C&C would be horrified if someone said they had a certain style and/or that their work could be pigeonholed. The opposite is true - they try to build courses that are reflective of each particular environment. Thus, their courses remain unique, even when compared to one another.
Having said that, there are consistencies, namely:
1. Teeing areas that are square to rectangle and not too many of them.
2. Width off the tee
3. Bunkers that appear rugged, naturalistic. Remember Coore's words in the foreword to Robert Hunter's The Links: "I have never encountered a more perfect description of the artistic construction of bunkers than the following: [quoting from Robert Hunter] They should have the appearance of being made with carelessness and abandon with which a brook tears down the banks which confine it, or the wind tosses about the sand of the dunes…forming depressions or elevations broken into irregular lines. Here the bank overhangs, where there it has crumbled away." Jeff Bradley and the Boys capture this from site to site but look at the pictures of the bunkers at Chessessee Creek, Cuscowilla, Hidden Creek, Kapalua, Sand Hills and the upcoming Friar's Head course profile: aren't the bunkers varied in appearance (unlike Raynor's) even while remaining true to Hunter's quote above?

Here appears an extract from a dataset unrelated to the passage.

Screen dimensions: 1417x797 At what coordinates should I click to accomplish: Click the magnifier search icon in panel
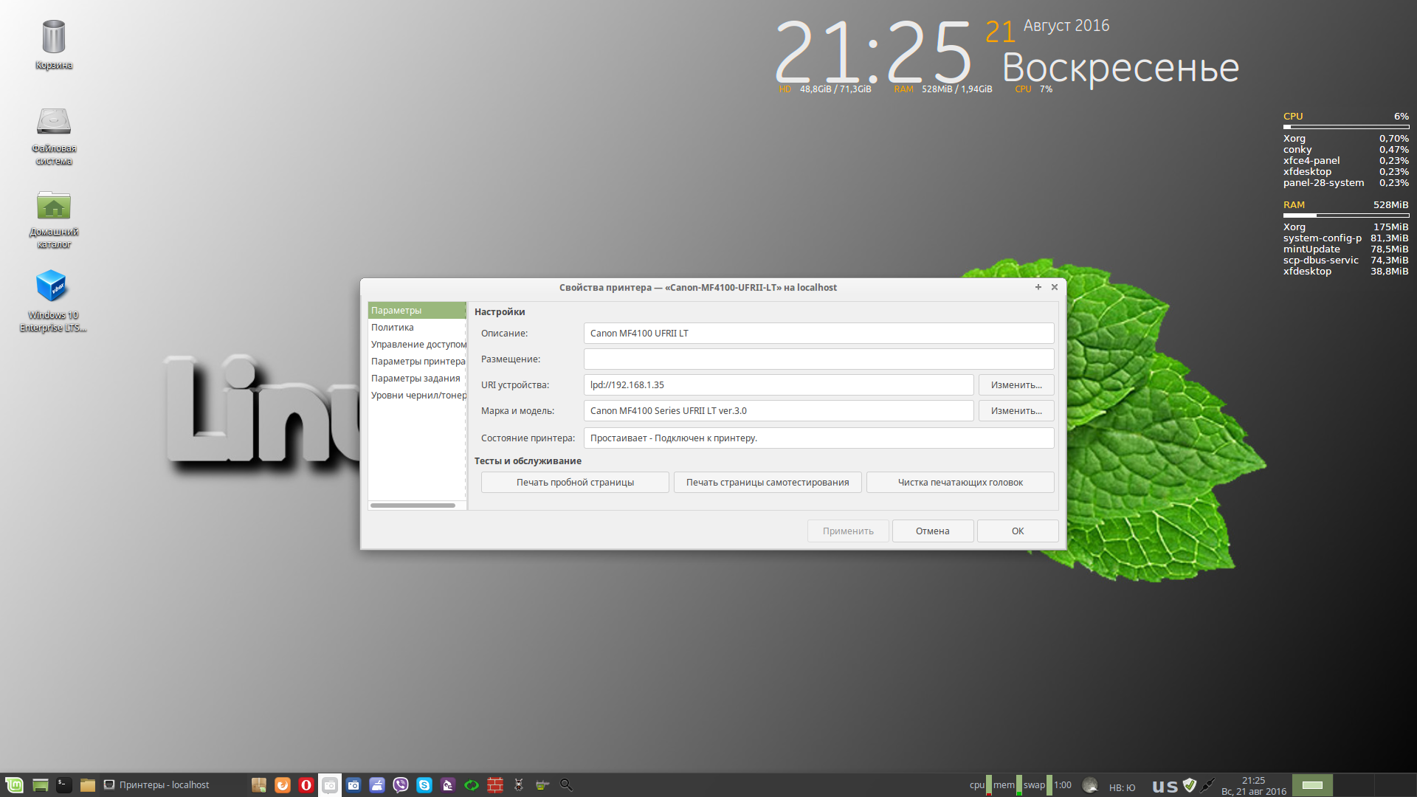(566, 785)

4. Greens that are open in front. As for the putting surfaces themselves, they are wildly different with no discernible repetition like a Double Plateau or "thumb print" Raynor green.
Unlike Raynor, C&C don't repeat or stamp out any particular type hole onto each and every site. Of course, if an opportunity at a site presents itself for a Redan ala 4 at Hidden Creek or a modified Redan ala 11 at Kapalua, then sure, they will pose that classic problem to the golfer.